So, after looking into this for few days, I failed to use spark session to save my parquet file to s3 from the executors. This can probably be achieved via structured streams but that requires reading data via the same streams (which is a bit too much refactoring for my use case).
I also tried to use transformation functions like map (as suggested by Chris above) but I faced the same issue: you cannot use spark session after transformations without collecting dataset first (similar to executors).
With that I gave up on spark and decided to implement java parquet writer instead which worked. It makes use of hadoop which I am personally not a big fan of but other than that, it turned out to work just fine.
I made use of this blog post, to build a parquet writer. Fair warning thou, the way it is defined in the blog is now deprecated. So you would need to make use of a builder.

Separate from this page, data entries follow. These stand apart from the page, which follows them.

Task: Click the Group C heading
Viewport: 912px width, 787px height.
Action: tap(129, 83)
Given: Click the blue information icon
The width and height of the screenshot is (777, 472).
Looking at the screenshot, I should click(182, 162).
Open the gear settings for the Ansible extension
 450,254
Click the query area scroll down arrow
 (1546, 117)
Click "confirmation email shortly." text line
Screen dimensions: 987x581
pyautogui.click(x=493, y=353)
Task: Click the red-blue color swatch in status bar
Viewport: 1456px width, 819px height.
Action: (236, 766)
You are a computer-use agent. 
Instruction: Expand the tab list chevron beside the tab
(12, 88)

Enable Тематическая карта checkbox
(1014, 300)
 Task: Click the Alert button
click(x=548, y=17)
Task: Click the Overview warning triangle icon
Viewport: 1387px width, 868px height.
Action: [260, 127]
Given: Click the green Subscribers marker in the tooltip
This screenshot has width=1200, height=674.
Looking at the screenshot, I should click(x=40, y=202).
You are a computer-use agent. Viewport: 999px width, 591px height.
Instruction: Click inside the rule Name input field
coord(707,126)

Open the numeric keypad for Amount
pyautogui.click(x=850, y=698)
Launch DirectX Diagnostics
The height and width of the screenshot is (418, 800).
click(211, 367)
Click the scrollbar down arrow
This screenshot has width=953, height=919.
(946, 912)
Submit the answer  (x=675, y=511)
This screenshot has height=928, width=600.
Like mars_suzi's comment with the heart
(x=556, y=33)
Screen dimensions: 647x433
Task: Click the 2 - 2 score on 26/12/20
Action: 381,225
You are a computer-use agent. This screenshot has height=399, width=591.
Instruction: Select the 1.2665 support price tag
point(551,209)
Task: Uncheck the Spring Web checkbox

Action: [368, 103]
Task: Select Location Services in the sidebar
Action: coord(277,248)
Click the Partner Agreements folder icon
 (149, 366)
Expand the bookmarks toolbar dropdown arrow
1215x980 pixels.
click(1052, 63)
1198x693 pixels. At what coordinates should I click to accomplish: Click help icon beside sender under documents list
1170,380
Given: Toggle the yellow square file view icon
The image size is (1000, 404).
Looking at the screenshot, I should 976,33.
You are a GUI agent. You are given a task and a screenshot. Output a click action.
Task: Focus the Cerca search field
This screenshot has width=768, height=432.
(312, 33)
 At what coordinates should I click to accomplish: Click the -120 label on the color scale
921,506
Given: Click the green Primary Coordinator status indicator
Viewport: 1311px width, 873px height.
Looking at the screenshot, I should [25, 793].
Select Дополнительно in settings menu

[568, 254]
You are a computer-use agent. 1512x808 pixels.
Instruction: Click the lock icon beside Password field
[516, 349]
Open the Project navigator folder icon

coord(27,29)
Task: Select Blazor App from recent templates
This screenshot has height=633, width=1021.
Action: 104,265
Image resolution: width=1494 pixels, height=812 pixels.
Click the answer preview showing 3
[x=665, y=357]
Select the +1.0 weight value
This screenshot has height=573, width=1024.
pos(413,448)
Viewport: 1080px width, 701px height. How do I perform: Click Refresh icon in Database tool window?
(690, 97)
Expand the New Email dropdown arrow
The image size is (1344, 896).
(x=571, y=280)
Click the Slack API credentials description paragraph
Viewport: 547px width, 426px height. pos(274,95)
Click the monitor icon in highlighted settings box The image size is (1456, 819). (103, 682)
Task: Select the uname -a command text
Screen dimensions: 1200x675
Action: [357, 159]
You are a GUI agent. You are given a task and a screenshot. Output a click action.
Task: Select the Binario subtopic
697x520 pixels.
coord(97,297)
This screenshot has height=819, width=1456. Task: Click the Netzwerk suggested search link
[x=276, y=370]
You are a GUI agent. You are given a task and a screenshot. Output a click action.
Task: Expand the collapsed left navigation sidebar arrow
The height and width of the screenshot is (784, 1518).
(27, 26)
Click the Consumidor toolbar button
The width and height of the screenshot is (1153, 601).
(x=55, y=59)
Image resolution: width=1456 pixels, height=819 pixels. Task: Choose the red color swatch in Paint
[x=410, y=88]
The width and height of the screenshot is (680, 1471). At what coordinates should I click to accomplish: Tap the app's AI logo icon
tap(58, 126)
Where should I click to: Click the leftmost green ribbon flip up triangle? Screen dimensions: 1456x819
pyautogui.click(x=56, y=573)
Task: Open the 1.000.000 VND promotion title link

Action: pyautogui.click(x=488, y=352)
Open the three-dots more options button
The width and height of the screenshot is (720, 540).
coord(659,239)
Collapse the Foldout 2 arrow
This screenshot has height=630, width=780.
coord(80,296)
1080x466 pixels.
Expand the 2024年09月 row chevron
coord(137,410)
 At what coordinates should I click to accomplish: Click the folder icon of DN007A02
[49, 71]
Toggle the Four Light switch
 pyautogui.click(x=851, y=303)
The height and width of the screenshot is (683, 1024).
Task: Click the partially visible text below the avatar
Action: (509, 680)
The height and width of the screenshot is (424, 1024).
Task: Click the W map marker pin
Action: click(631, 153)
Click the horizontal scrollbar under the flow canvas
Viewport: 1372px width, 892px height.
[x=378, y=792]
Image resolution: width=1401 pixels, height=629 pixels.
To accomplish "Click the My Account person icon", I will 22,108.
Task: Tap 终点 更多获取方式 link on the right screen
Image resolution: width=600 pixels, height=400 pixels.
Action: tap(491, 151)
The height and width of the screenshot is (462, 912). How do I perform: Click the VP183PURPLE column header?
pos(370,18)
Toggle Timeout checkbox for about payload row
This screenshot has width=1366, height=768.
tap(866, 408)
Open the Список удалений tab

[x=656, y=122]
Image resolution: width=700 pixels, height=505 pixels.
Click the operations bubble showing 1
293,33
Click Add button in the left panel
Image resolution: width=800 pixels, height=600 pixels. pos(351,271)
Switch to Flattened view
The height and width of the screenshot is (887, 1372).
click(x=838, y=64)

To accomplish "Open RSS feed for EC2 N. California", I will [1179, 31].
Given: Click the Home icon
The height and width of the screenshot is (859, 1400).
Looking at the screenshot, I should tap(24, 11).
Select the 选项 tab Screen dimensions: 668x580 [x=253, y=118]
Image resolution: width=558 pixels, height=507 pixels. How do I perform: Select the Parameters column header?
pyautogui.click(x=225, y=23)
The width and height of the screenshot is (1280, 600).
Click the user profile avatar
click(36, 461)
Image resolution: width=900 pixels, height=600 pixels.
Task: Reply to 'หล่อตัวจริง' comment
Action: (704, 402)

For reference, that is how I defined my writer:
try(ParquetWriter<DummyAvro> parquetWriter = AvroParquetWriter.<DummyAvro>builder(new Path("s3a://bucket/key/example.parquet"))
.withSchema(DeltaTable.getClassSchema())
.withWriteMode(ParquetFileWriter.Mode.OVERWRITE)
.withCompressionCodec(CompressionCodecName.SNAPPY)
.withConf(getConfig())
.withPageSize(4 * 1024 * 1024) //For compression
.withRowGroupSize(16L * 1024 * 1024)
.build()) {
for(DummyAvro row : rows) {
parquetWriter.write(row);
}
}
Where rows
is my list of DummyAvro
records and getConfig()
is a method defined as so:
private Configuration getConfig() {
Configuration conf = new Configuration();
conf.set("fs.s3a.impl", "org.apache.hadoop.fs.s3a.S3AFileSystem");
conf.set("fs.s3a.access.key", "");
conf.set("fs.s3a.path.style.access", "true");
conf.set("fs.s3a.connection.establish.timeout", "501000");
conf.set("fs.s3a.secret.key", "");
conf.set("fs.s3a.session.token","");
conf.set("fs.s3a.endpoint", "s3-us-east-2.amazonaws.com");
conf.set("fs.s3a.connection.ssl.enabled", "true");
conf.set("fs.s3a.impl", "org.apache.hadoop.fs.s3a.S3AFileSystem");
return conf;
}
This is certainly not a great way to go around doing this but after a week of bashing my head against the wall, I was all out of ideas.